Indeed, Onesimus had reason to be frightened. According to Roman Law, a master could do just about anything he wished to a slave, and typically, a runaway slave, upon being returned would be branded and would sometimes be forced to fight with beasts to the death. Slave and master would be brought back together, reconciled in a sense, but without any sense of equality.

But Paul pushes reconciliation on Christian terms, which is to say that real reconciliation is effected between people whom God has already made equal, and the terms of Christian relationship is fraternal rather than hierarchical. Hierarchies exist (between employer and employee, between parent and child, and so forth), and those hierarchies exist for the common good; but getting beyond the practical, often necessary distinctions which serve to make society function, on the deepest level the relationship between Christians as Christians (indeed, between human beings as human beings created in the image of God) is that of brotherhood and sisterhood.

Philemon should have known this, because he had surely heard it before. He had surely heard Paul’s radical reënvisioning of Christian relationships, because our equality under Christ was so central to Paul’s message and because Paul and Philemon were apparently so close. In all events, Philemon was about to hear that message again, not just in this private letter, but read out in the local church, which met in his own home.

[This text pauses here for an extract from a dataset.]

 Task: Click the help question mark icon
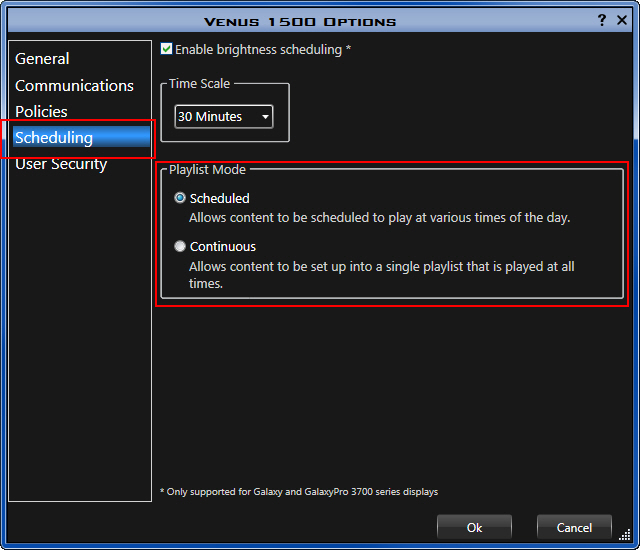[x=602, y=20]
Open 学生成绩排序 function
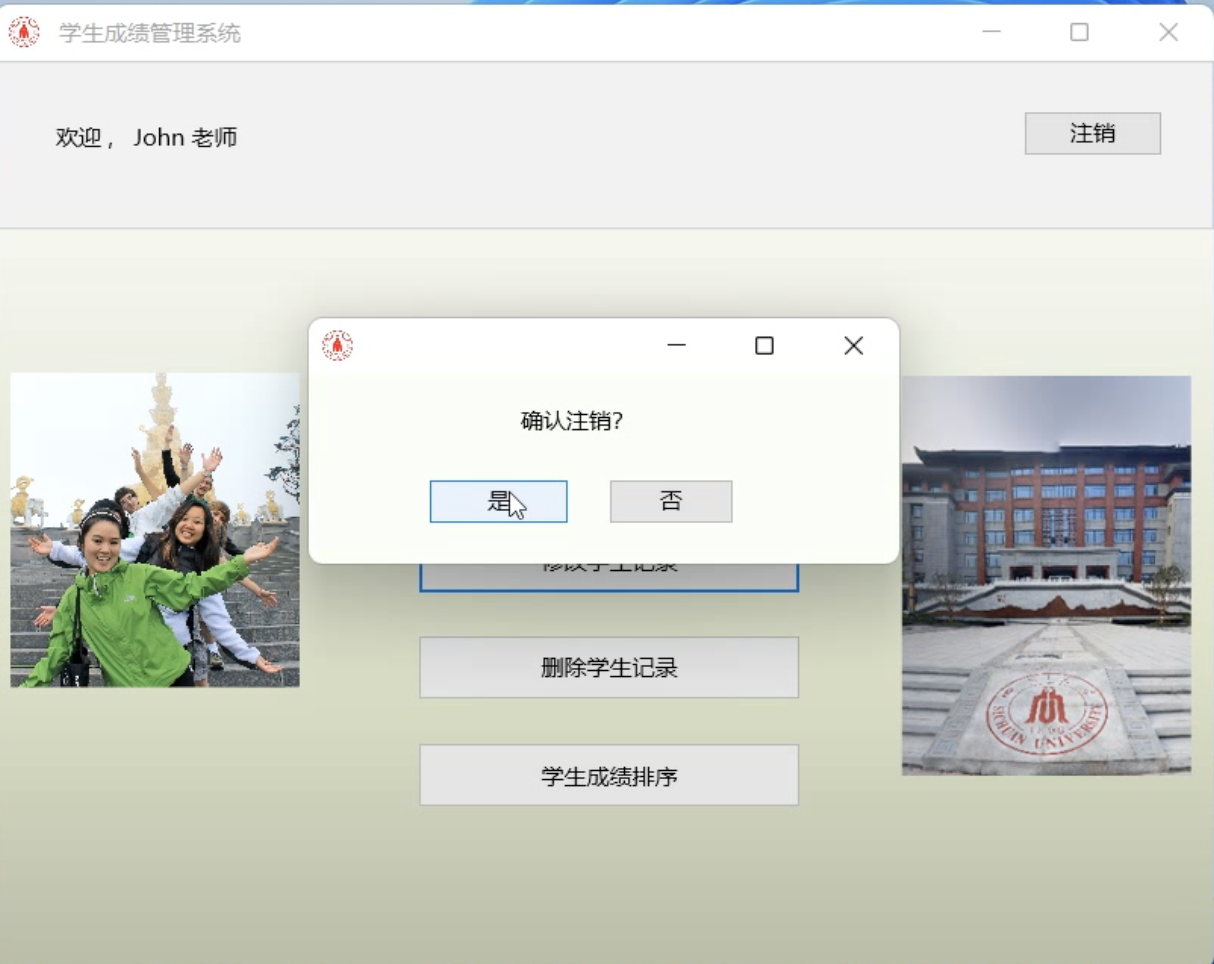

We know that Philemon and his household lived in Colossae, because so many of the people whom Paul mentions in his Epistle to the Colossians are also mentioned in the Epistle to Philemon, including Onesimus himself, who is called “one of yourselves” in Colossians. In fact, the original copy of the Epistle to the Colossians, as we learn in the text of that letter, was delivered by Onesimus, probably also carrying the Epistle to Philemon. Whereas today’s reading was a private letter encouraging Philemon to do the right thing, the Epistle to the Colossians would have been read publicly in the church. And what does that letter say?:

Here there cannot be Greek and Jew, circumcised and uncircumcised, barbarian, Scyth’ian, slave, free man, but Christ is all, and in all.

What is Paul doing here? I think he’s hedging his bets. If the private letter doesn’t convince Philemon to have mercy on Onesimus, perhaps the same message read out to the whole Christian community will force his charity in the matter.

Tragically, considering the sad history of slavery over the following two millennia, Paul never explicitly demands manumission of Onesimus or abolition of slavery more generally. Nineteenth century Anglican biblical scholar J.B. Lightfoot wrote, “the word emancipation seems to be trembling on his lips, and yet he does not once utter it.” Paul does, however, hint at it in the last verse of this morning’s lesson:

Confident of your obedience, I write to you, knowing that you will do even more than I say.

What more could Philemon do than what Paul had demanded in the letter? Well, set Onesimus free from slavery, no strings attached.

In all events, either because of the private letter to Philemon or the public letter to the Colossians, we know that Onesimus was made free. Ignatius of Antioch informs us that Onesimus went on the be Bishop of Ephesus, and the Apostolic Constitutions tell us that Onesimus and Philemon died together as friends, free men, and martyrs during Nero’s persecution of the Christians.

At its heart, the Epistle to Philemon is a challenge to all of us still. Certainly, the days of slavery are happily over, but we still build walls between us for the sake of power or propriety. We still have a hard time creating relationships of genuine love as brothers and sisters, because we still see divisions which do not exist in the mind of God: divisions of race or class or power. We still permit our authority to distance us from those in our charge, or lack of power to scare us from building relationships with those we see as being “above us.” But if a slave and master in first century Greece can be reconciled, can become equals, can die together for the sake of their Lord, then our divisions can cease, too. May God do it, and may we be ready.

+In the name of the Father and of the Son and of the Holy Spirit. Amen.